With ChatGPT, you copy and paste four materials into the dialogue window, and it helps you summarize. You are the one moving the materials manually.
With Cowork, you just tell it where to find the materials, and it will connect to Gmail, Slack, Drive, and the calendar on its own, get what it needs from each source, cross - reference, and finally write the conclusion into a one - page document and save it. You only need to say one sentence throughout the process.
It should be noted that the more specific the prompt is when using Cowork, the better.
"Help me prepare for the meeting" is a useless prompt. The more precise you are about the names, data sources, output formats, and the number of points, the more directly usable the result will be.
It's the plugins that make lawyers addicted
Logically, considering the history of database deletion and data leakage risks, cautious people should stay away.
However, Anthropic's own data shows that the group of people who use Cowork the most intensively are lawyers.
In the legal profession, a single - character difference can lead to a liability accident, so they are naturally wary of the word "automatic".
But their work, such as contract review, clause comparison, and reading stacks of endless case files, is exactly what Cowork is good at. Who wouldn't want to offload such expensive, time - consuming, and repetitive work?
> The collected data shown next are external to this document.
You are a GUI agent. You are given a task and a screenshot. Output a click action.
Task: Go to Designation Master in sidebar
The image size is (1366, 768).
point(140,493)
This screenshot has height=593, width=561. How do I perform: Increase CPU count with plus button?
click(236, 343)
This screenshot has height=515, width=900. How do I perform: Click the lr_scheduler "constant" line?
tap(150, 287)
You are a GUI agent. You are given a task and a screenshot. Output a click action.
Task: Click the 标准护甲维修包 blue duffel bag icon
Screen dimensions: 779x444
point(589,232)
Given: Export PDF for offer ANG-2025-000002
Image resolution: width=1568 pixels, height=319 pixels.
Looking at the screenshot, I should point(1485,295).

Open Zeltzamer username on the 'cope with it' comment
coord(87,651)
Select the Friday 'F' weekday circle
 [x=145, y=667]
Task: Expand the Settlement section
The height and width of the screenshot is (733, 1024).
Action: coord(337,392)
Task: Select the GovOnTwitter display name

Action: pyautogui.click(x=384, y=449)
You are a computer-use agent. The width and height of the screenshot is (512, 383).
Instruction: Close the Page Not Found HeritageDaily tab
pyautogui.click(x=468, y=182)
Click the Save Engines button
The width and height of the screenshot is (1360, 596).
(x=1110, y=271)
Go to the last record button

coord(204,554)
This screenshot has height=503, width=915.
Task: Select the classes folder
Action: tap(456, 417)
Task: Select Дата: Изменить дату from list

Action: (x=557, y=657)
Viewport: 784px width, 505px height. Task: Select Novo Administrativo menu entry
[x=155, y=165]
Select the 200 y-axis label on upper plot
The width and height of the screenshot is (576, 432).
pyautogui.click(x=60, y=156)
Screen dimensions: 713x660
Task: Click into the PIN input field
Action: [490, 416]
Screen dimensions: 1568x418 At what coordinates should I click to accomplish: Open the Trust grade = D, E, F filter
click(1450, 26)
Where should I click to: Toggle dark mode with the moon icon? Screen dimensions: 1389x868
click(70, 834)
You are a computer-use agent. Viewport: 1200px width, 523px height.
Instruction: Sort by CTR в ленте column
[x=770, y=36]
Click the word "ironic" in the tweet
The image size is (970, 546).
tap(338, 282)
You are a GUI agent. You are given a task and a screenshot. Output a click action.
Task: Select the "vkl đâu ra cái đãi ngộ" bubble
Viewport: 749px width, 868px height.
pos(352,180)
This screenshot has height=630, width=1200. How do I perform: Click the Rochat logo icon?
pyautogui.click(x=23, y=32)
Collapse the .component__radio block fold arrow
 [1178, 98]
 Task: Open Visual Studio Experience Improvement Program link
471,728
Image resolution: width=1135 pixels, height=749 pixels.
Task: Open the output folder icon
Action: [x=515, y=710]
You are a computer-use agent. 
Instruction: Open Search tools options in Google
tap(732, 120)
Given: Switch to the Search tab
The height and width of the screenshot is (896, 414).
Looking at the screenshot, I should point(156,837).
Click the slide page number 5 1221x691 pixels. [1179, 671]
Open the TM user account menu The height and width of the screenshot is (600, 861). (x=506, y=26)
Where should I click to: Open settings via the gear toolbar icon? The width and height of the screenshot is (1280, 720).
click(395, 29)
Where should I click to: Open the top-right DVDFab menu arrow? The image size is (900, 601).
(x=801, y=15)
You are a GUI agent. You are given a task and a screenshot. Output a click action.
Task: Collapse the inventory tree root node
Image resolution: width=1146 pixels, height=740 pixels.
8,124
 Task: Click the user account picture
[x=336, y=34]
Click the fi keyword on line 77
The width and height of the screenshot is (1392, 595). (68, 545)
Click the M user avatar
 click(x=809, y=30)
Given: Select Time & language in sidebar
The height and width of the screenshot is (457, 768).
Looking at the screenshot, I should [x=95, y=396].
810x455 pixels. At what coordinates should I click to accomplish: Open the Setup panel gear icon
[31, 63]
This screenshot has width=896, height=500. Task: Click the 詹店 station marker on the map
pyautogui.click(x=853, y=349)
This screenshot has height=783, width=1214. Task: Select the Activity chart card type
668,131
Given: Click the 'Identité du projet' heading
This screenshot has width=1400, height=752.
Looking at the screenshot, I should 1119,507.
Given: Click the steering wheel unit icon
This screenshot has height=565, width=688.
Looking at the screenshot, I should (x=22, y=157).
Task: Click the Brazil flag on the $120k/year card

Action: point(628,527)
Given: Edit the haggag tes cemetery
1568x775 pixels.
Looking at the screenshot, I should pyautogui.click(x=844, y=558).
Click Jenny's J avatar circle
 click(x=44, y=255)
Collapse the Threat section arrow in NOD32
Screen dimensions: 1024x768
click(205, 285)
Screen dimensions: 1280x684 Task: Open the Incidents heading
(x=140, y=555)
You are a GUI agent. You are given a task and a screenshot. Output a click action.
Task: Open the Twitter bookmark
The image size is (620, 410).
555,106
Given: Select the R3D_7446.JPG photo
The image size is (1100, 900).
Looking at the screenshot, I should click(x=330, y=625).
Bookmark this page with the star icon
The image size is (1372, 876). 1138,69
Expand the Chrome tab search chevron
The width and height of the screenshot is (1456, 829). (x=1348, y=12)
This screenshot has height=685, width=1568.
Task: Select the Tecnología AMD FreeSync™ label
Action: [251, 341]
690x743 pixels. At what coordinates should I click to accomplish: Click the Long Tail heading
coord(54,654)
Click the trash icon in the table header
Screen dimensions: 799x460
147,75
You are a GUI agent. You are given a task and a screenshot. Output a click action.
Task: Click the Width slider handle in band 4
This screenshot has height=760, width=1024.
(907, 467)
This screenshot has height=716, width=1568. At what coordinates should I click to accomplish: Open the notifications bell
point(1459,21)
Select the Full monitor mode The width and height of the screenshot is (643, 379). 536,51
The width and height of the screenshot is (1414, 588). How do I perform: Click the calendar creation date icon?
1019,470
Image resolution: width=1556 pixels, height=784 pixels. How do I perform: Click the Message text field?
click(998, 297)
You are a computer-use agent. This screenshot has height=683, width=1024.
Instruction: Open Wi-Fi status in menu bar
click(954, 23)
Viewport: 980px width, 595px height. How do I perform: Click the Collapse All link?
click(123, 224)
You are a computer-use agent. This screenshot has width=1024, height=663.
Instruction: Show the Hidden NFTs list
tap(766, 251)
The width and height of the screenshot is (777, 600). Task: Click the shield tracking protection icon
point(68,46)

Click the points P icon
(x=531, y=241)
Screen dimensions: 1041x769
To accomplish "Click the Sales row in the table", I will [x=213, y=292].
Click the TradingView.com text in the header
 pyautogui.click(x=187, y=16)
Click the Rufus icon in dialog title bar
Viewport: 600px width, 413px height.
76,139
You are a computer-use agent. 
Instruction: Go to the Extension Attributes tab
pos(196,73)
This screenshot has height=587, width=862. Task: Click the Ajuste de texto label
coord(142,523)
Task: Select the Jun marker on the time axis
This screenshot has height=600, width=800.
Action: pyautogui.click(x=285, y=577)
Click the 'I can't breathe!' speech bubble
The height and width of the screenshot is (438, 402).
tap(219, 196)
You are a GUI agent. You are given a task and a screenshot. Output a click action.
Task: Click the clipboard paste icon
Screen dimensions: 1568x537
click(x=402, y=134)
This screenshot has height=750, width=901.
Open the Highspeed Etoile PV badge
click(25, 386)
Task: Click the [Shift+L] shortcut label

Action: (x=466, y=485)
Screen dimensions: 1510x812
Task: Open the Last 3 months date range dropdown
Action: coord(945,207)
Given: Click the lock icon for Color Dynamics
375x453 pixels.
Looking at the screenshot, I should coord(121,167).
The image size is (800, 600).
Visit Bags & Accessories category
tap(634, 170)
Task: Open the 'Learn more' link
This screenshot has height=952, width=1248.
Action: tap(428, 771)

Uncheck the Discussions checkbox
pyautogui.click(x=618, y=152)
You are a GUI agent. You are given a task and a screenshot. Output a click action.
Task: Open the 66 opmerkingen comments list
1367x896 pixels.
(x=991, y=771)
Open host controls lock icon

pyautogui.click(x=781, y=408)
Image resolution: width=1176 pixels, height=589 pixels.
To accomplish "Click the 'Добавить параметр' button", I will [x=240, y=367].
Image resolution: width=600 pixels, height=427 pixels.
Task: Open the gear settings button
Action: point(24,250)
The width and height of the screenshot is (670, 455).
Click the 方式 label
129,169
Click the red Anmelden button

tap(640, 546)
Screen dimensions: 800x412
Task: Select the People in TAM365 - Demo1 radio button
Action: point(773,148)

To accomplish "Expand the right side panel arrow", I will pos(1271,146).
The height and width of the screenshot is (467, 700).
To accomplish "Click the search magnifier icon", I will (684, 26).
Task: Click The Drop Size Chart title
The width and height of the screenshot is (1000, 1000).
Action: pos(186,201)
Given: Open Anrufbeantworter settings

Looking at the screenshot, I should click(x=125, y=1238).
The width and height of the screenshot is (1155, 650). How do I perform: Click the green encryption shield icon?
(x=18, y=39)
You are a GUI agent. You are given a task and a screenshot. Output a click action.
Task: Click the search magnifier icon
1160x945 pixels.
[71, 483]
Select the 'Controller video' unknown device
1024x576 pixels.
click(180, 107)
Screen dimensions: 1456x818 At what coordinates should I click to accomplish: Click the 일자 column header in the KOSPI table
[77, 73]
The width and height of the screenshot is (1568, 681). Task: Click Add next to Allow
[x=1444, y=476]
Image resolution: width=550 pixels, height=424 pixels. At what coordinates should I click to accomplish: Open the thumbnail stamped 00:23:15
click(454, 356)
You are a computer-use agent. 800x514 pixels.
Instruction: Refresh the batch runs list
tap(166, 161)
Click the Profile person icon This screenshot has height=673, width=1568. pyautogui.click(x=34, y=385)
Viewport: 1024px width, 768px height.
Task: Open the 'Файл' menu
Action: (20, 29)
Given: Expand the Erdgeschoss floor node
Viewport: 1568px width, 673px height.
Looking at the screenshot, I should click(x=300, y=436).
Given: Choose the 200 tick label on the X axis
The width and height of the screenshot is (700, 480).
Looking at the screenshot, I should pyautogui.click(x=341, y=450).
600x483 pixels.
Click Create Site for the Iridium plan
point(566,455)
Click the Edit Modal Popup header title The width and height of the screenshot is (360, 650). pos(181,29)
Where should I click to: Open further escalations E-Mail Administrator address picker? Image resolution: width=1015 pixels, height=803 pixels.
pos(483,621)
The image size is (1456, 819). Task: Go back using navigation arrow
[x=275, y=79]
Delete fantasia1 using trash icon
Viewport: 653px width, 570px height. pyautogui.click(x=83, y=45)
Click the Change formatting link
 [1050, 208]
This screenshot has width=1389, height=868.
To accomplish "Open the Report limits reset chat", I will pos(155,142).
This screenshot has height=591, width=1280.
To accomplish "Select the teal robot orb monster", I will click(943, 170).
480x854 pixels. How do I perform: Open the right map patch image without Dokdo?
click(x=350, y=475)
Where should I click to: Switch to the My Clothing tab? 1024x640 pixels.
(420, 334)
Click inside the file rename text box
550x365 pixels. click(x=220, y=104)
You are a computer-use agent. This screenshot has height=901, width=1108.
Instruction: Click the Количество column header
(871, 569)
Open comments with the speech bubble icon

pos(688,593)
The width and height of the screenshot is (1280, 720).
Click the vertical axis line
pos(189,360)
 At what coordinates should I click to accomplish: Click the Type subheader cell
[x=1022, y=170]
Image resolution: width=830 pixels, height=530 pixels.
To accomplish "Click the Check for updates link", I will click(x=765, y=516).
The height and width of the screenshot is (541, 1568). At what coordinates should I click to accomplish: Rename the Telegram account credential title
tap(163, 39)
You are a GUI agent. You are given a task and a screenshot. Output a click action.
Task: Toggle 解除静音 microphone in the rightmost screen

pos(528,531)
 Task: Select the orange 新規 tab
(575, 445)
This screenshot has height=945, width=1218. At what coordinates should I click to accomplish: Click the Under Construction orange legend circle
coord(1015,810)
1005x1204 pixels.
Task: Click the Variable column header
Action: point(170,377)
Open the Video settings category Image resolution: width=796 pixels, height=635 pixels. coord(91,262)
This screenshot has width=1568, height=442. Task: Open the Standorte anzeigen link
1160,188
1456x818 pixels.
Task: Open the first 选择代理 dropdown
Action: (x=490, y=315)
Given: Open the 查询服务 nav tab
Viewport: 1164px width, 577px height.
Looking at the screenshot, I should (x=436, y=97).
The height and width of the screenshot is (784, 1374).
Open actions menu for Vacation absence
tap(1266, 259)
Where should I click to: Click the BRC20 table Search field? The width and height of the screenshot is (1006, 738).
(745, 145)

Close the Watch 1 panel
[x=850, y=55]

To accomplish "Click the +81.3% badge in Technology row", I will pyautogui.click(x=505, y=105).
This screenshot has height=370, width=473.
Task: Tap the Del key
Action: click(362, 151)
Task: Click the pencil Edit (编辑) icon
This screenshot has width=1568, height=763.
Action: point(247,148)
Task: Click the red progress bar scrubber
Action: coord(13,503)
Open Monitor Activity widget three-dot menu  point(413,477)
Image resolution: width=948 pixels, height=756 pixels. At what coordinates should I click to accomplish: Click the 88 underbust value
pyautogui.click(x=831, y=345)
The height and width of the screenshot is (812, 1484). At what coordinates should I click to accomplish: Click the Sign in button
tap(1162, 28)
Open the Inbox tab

However, Cowork alone is not enough. The legal profession has its own terms and processes, and it's too time - consuming to teach the AI from scratch every time.
What really makes them addicted are the plugins. It packages the tools, terms, and processes of a profession, and once installed, Claude acts like a veteran on the first day.
For example, for those doing client renewals, after installing the plugin and typing /prep - renewal, it will automatically pull accounts from the CRM, review work orders, scan recordings, and write the briefing into a document, solving the entire process in one go.